[Start]

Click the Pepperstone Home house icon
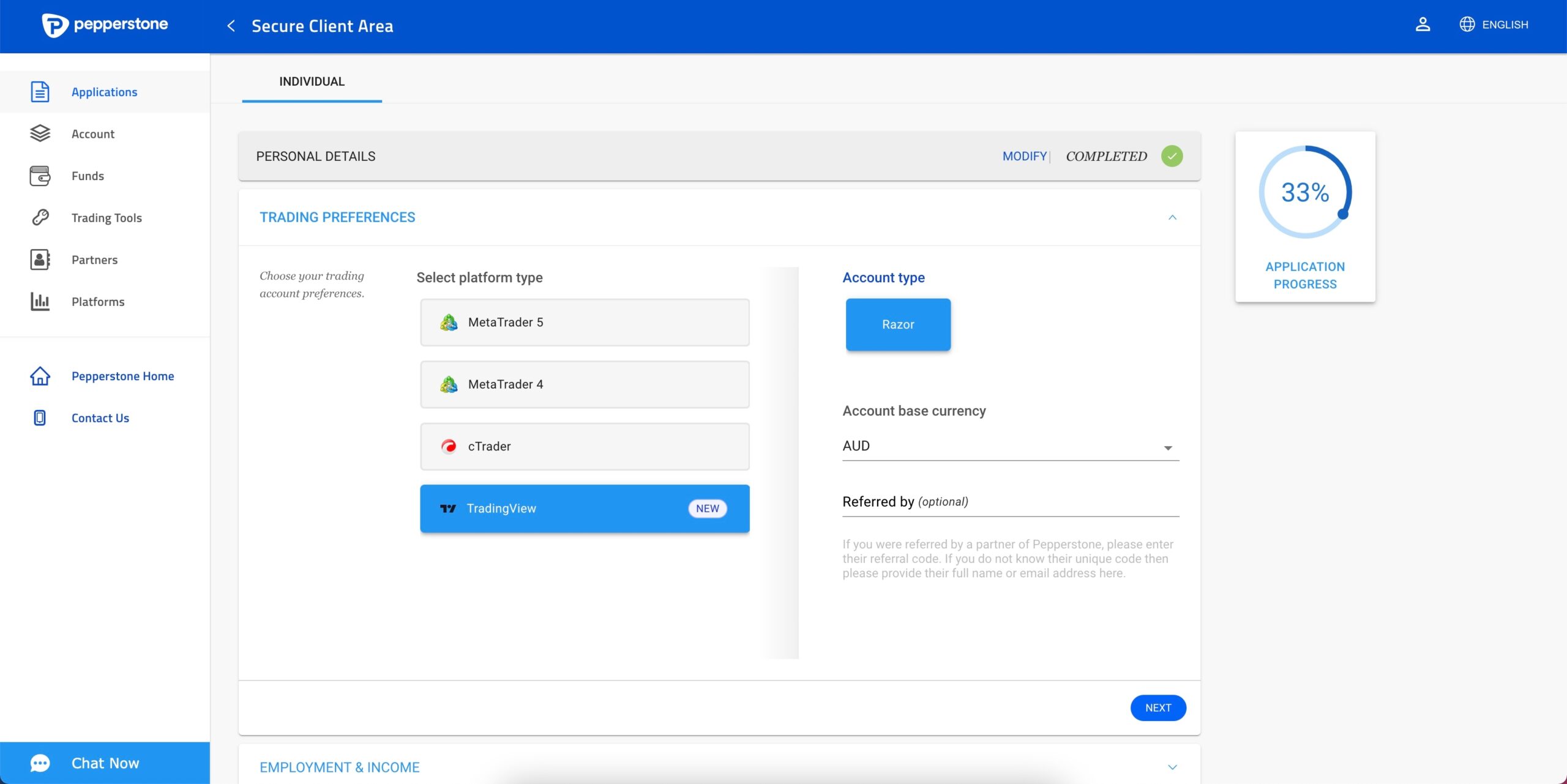The width and height of the screenshot is (1567, 784). [x=40, y=376]
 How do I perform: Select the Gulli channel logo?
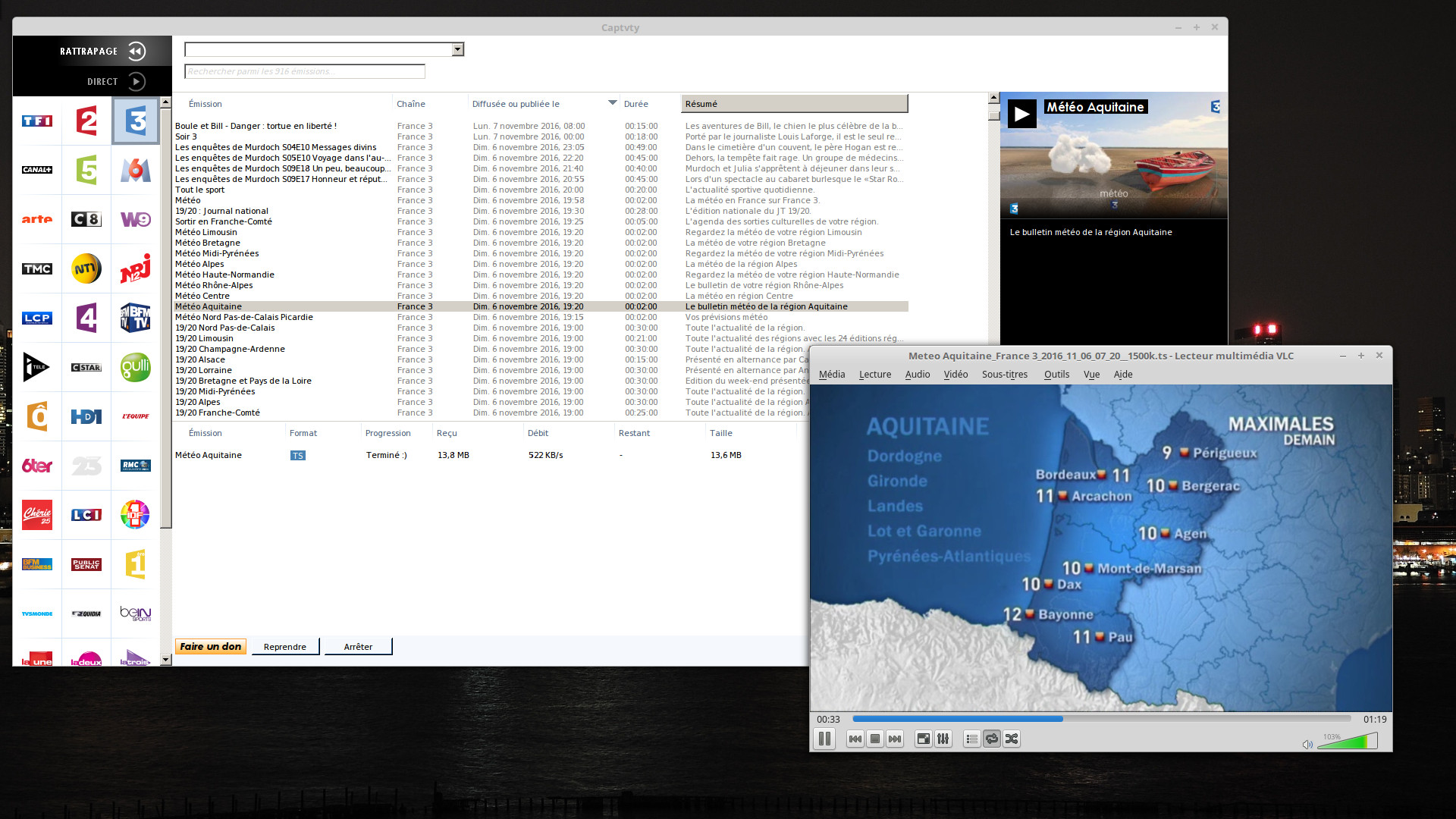coord(136,367)
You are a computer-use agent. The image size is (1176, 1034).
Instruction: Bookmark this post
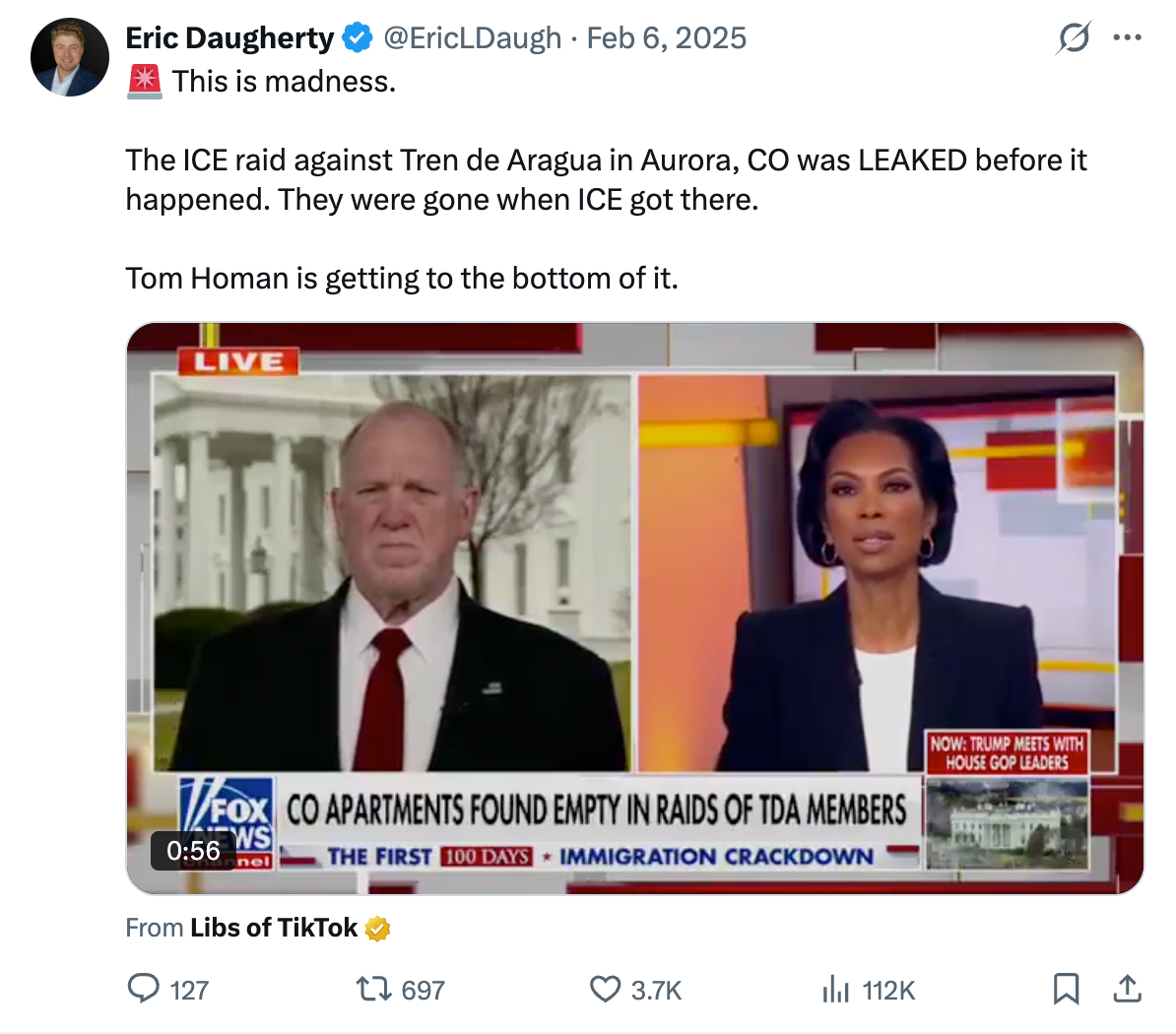coord(1066,989)
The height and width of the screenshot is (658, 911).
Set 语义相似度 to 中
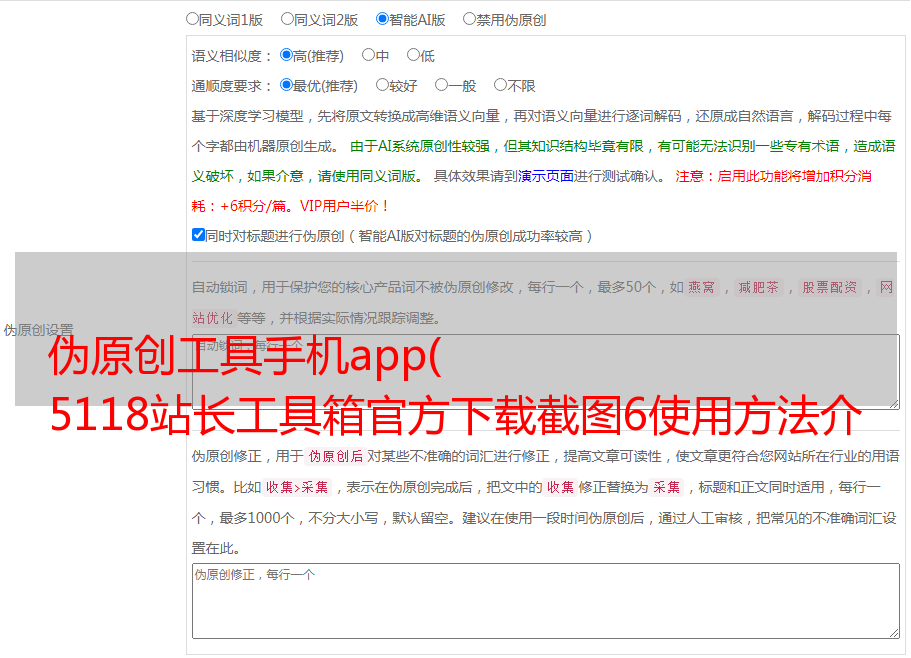[369, 56]
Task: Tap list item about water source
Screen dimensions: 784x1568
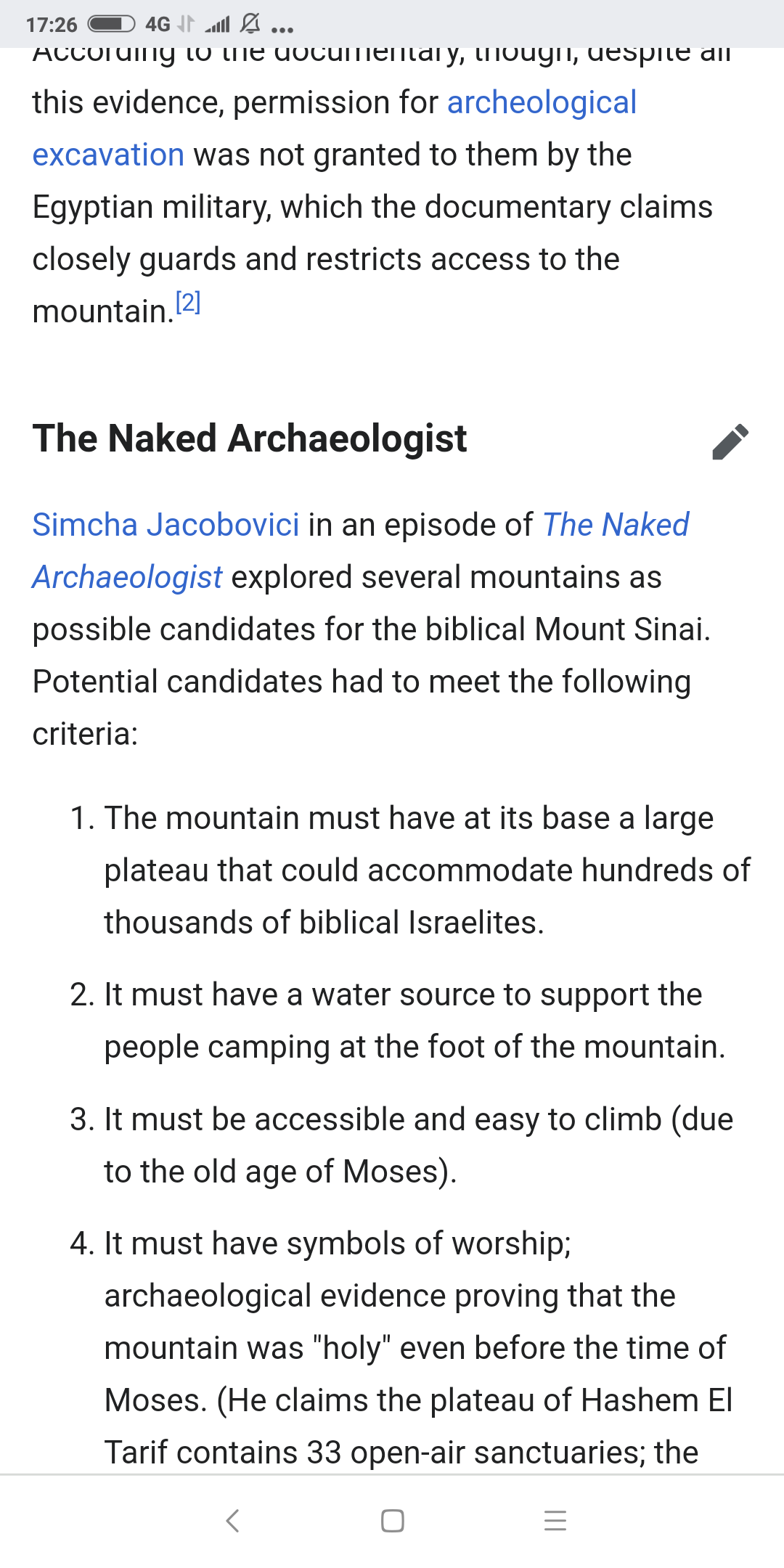Action: click(x=414, y=1020)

[End]

Problem to work on → Reproduce the listing word for word from the line that contains "Task: Tap list item about water source" through the end, leaving out the pictures.

Task output →
Task: Tap list item about water source
Screen dimensions: 784x1568
Action: click(x=414, y=1020)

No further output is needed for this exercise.